Na Siemens Gamesa, por exemplo, acreditamos que a paridade fóssil - na qual o preço do hidrogênio verde se iguala àquele produzido a partir de combustíveis fósseis - pode ser alcançada por meio da geração eólica onshore (na terra) até 2030 e da offshore (no mar), até 2035. A força dos ventos tem a capacidade de tornar o hidrogênio verde um combustível mainstream, produzindo um suprimento quase ilimitado.

O projeto Brande Hydrogen, feito na Dinamarca pela empresa, comprova isso. Em funcionamento desde o início de 2021, uma turbina onshore existente é acoplada a um eletrolisador e mostra, desde então, que o hidrogênio verde pode ser produzido sem o uso de qualquer energia da rede.

Neste sentido, com cerca de 80% de sua matriz energética renovável e capacidade eólica e solar durante todo o dia e noite, mais uma vez o Brasil está bem posicionado, podendo aproveitar as vantagens de seus parques eólicos existentes, além daqueles que estão por vir. O mais recente apoio governamental para o que poderia ser a maior usina de hidrogênio verde do mundo no Estado do Ceará demonstra o potencial da região. Não apenas em termos de produção, mas também em geração de empregos e crescimento econômico por meio de investimentos previstos na ordem de US$ 5 bilhões.

Mas, para acelerar a produção de hidrogênio verde em escala global, assim como criar um mercado viável para vendê-lo, precisamos superar algumas barreiras.

Em 2050, o Conselho de Hidrogênio espera que a demanda alcance 500 milhões de toneladas. Para que a maior parte disso seja atendida pelo hidrogênio verde, serão necessários entre 3 mil e 6 mil GW de nova capacidade renovável instalada, ante 2.800 GW hoje. O Conselho Global de Energia Eólica estima que o Brasil tem potencial para aumentar sua capacidade em dez vezes até 2050, o que exigirá uma grande aceleração da capacidade de geração renovável. Em sintonia com os governos de todo o mundo, o Brasil deve planejar volumes suficientes e acelerar o seu licenciamento para incentivar o seu desenvolvimento.

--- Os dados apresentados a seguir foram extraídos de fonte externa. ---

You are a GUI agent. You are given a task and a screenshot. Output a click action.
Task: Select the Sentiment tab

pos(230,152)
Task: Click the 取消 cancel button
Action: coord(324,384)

À medida que a demanda por hidrogênio verde aumentar, seu perfil de custo também mudará. Atualmente, a parte mais cara da produção de hidrogênio verde é alimentar eletrolisadores e a redução nos custos de energia diminuirá o custo do hidrogênio e aumentará a demanda. Dados iniciais sugerem que o custo dos eletrolisadores cairá 50% na próxima década. Para escalar o hidrogênio verde, precisamos acertar o modelo econômico. Governos e reguladores podem ajudar criando um ambiente favorável e estável para o investimento do setor privado.

A parceria entre diferentes empresas também é fundamental para o sucesso da produção de hidrogênio verde. Não é possível criar uma indústria desse tamanho quando estamos sozinhos. Sem parceria, a cadeia de abastecimento continuará fragmentada e cara, dificultando a economia do hidrogênio verde. Por isso, acolhemos iniciativas como a Aliança Brasil-Alemanha pelo Hidrogênio Verde, que promove parcerias entre empresas e instituições dos dois países.

A energia renovável superou consistentemente as expectativas nos últimos 20-30 anos. O que foi alcançado em energia renovável é impressionante, mas o progresso ainda é lento. Não podemos cometer os mesmos erros enquanto construímos o mercado de hidrogênio verde, que oferece um enorme potencial para o Brasil e o mundo. No entanto, para garantir que ele cumpra a que veio, é preciso agir agora.

*Felipe Ferrés é diretor-geral da Siemens Gamesa Brasil.